Para domeñar la resistencia de la provincia de Jaraguá, dominada por la reina Anacaona, Nicolás de Ovando destinó trescientos infantes y setenta efectivos de caballería y mediante un ardid tomó presos unos ochenta señores de la zona y los encerró en un bohío al que prendieron fuego —según la versión de Diego Méndez, un criado de Cristóbal Colón, fueron setenta los caciques quemados vivos—; mientras, el resto de la tropa se dedicó a matar a todos los indios que hallaban a su paso, a estocadas o alanceándolos. Anacaona fue ahorcada. La justificación para tamañas acciones fue, y ello ocurrió en otras muchas ocasiones, la sospecha de estar concertándose una alianza para destruir a los hispanos. Lo que no es tan fácil es encontrar un testimonio como el del padre Las Casas, quien asegura que, meses después de aquellos hechos, y temiendo la reacción que se pudiese producir en la Península, Nicolás de Ovando decidió abrirles un proceso por traición a todos los caciques ejecutados y a la propia reina Anacaona. En todo caso, la violencia engendró más violencia y tras el ahorcamiento de Anacaona, el cacique Guaorocaya, sobrino de la anterior, «se alzó en la sierra que dicen Baoruco, e el comendador mayor envió a buscarle e hacerle guerra ciento e treinta españoles que andovieron tras él hasta que lo prendieron e fué ahorcado» (Fernández de Oviedo, 1959, I: lib. III, cap. XII). Las Casas critica igualmente a Gonzalo Fernández de Oviedo, quien siempre condenaba a los indios y excusaba a los españoles, «porque, en este caso hablando, dice que se supo la verdad de la traición que tenían ordenada y cómo estaban alzados de secreto, por lo cual fueron sentenciados a muerte» (Las Casas, 1981, II: 239). Para Fernández de Oviedo, «el castigo, que se dijo de suso, de Anacaona e sus secuaces fué tan espantable cosa para los indios, que de ahí adelante asentaron el pie llano e no se rebelaron más». Años después, el cronista Antonio de Herrera recoge fielmente el rechazo que produjo en la Corte la quema de los caciques de Jaraguá y el ahorcamiento de Anacaona, pero mantiene en pie la teoría de la conspiración, la traición y la búsqueda de una alianza para destruir a los españoles (Herrera, 1601, I, VI: 192). Si todo ello era cierto, ¿por qué se enojaron con Ovando la reina Isabel I o don Álvaro de Portugal, presidente del consejo de Justicia?

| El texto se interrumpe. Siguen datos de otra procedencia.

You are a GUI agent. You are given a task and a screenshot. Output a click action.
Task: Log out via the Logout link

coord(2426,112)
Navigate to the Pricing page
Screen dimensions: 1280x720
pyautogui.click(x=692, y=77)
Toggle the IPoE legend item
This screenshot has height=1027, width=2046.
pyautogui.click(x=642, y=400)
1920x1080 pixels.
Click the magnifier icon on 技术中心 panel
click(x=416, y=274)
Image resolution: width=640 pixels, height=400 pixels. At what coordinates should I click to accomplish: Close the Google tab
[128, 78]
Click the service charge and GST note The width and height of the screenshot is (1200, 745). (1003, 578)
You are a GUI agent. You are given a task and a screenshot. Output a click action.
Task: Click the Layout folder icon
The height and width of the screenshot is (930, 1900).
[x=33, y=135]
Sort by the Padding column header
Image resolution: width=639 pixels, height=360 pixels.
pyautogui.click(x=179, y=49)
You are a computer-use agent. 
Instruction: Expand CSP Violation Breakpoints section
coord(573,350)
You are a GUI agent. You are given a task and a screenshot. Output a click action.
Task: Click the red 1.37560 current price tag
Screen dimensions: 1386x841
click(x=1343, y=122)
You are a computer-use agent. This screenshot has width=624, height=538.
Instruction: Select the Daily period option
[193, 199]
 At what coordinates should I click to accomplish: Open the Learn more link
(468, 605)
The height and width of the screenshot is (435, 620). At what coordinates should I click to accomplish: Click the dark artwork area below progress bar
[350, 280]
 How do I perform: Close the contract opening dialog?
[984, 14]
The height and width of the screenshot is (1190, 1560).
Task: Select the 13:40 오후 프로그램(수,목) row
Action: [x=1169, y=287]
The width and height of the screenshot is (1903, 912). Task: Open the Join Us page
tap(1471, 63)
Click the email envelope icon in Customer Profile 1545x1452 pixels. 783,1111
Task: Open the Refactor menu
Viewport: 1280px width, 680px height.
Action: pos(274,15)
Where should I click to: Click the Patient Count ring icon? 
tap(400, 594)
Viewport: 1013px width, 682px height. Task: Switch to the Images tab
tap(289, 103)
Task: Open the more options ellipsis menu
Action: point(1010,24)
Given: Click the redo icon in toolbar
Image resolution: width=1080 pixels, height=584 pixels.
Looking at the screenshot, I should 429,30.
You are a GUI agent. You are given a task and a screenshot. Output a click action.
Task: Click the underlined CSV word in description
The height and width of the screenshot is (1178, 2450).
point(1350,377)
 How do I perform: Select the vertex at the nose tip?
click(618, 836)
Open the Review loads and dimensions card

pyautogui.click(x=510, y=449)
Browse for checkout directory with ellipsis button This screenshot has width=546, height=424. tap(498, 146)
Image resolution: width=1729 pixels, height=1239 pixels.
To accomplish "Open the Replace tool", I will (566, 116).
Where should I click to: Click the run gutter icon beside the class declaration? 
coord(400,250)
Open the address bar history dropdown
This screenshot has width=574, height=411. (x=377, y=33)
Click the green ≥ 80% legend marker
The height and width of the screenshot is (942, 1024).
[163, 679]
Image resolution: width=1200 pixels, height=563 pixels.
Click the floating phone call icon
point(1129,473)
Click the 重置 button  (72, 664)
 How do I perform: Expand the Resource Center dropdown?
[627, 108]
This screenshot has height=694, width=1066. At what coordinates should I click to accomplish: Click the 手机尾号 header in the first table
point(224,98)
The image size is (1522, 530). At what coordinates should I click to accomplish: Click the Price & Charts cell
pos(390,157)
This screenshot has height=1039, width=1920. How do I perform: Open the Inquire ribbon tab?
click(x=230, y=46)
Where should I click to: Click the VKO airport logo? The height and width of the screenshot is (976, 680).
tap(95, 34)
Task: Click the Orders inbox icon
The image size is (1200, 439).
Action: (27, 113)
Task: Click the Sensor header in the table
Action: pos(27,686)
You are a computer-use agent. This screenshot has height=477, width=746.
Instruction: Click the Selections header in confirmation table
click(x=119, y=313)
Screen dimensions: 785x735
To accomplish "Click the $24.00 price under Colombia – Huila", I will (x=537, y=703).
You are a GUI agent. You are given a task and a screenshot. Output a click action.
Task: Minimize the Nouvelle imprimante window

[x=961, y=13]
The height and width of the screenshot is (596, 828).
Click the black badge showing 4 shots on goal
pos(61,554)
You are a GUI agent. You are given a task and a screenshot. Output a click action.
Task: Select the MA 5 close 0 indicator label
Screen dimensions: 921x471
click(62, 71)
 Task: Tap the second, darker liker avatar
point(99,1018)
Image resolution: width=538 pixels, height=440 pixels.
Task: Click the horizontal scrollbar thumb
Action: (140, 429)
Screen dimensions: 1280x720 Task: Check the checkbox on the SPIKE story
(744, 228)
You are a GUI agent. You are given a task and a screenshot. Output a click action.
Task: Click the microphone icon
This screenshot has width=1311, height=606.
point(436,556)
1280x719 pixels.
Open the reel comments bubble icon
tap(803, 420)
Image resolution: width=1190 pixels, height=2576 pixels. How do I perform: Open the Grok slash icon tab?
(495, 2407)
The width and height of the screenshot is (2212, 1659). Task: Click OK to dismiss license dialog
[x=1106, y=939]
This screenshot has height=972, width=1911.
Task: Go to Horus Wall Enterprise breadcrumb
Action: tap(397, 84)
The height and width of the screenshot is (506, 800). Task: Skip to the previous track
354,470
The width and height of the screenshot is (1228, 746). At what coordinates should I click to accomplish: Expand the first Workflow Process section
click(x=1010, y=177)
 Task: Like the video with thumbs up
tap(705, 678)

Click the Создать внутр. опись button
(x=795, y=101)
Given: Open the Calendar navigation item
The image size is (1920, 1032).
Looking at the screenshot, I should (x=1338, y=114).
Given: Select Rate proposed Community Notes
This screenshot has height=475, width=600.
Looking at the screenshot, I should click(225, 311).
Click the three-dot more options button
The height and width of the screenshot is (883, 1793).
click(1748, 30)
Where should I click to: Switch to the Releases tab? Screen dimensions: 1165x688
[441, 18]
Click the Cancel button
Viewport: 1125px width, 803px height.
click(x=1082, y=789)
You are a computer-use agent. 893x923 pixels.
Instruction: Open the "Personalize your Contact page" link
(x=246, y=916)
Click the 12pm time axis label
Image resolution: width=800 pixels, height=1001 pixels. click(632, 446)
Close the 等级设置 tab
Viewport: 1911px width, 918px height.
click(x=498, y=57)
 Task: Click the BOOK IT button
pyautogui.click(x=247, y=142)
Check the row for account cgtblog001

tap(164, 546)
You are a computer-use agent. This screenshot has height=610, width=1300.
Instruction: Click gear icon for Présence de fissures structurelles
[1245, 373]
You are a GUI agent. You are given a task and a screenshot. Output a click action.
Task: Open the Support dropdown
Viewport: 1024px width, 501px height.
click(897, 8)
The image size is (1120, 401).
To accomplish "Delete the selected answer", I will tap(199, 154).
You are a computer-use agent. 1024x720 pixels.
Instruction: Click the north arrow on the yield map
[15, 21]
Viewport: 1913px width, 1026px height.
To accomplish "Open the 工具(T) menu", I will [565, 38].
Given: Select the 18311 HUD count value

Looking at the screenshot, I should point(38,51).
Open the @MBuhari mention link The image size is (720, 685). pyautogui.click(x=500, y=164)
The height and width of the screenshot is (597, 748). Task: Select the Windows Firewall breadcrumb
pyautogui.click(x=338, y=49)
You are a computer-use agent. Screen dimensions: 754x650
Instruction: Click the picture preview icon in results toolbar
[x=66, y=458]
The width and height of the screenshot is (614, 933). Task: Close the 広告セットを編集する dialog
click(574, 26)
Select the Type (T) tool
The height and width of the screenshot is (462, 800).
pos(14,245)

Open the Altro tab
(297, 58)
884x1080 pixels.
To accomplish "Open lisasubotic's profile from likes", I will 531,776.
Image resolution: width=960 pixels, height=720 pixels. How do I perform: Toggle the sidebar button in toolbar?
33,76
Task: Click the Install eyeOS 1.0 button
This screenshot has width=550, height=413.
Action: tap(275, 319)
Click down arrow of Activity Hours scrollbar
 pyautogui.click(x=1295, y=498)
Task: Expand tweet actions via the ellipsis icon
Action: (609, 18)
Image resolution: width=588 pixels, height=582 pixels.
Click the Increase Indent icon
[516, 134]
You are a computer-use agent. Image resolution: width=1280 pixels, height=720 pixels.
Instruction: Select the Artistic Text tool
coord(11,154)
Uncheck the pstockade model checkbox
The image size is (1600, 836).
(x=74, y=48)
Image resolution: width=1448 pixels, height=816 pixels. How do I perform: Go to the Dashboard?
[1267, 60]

Tras la masacre de Jaraguá no es de extrañar que las provincias vecinas de Guahaba y Hanyguayaba se alzaran en armas, donde los capitanes Diego Velázquez (1465-1524) y Rodrigo Mejía castigaron a sus gentes de la forma ya descrita. Velázquez, futuro conquistador de Cuba, se fue fogueando en tan particulares técnicas bélicas aplicadas en La Española. Mientras, los indios del Higüey volvieron a alzarse en armas, designando otra vez Ovando a Juan de Esquivel como capitán general de la expedición de castigo. Esta contó con unos trescientos o cuatrocientos hombres, que parece ser el número máximo de efectivos que Ovando podía permitir sacar de los diversos asentamientos para ir a combatir, solo que entonces, señala el padre Las Casas, incluso recibieron la ayuda de los aborígenes de la provincia de Ycayagua, indios de guerra, «los cuales en los de Higüey alzados no hicieron poco guerra ni poco daño». Las Casas siempre se muestra muy crítico con la desigualdad entre las armas hispanas y las de los aborígenes, no dando las primeras opción alguna de victoria a los segundos. Y eso que en aquellos años apenas si había espingardas, pero con los perros, los caballos, las espadas y las ballestas había suficiente. Así, los indios de Higüey se perdieron por los bosques para salvar la vida ante el empuje militar hispano, siendo perseguidos por cuadrillas de españoles, quienes se hacían guiar por algunos indios atrapados, a los que se torturaba para lograr su cooperación. Y como se ha dicho antes, cuando se hallaba un grupo de indios escondido en la maleza no se solía dar cuartel, para dar ejemplo, menudeando entre los que se salvaban el corte de sus manos. Una vez más, asegura Bartolomé de las Casas cómo a muchos de estos:

les hacían poner sobre un palo la una mano, y con el espada se la cortaban, y luego la otra, a cercén o que en algún pellejo quedaba colgando, y decíanles: «Andad, llevad a los demás esas cartas»[…], íbanse los desventurados, gimiendo y llorando, de los cuales pocos o ningunos, según iban, escapaban, desangrándose y no teniendo por los montes, ni sabiendo dónde ir a hallar alguno de los suyos, que les tomase la sangre ni curase; y así, desde a poca tierra que andaban, caían sin algún remedio ni amparo (Las Casas, 1981, II: 257-260).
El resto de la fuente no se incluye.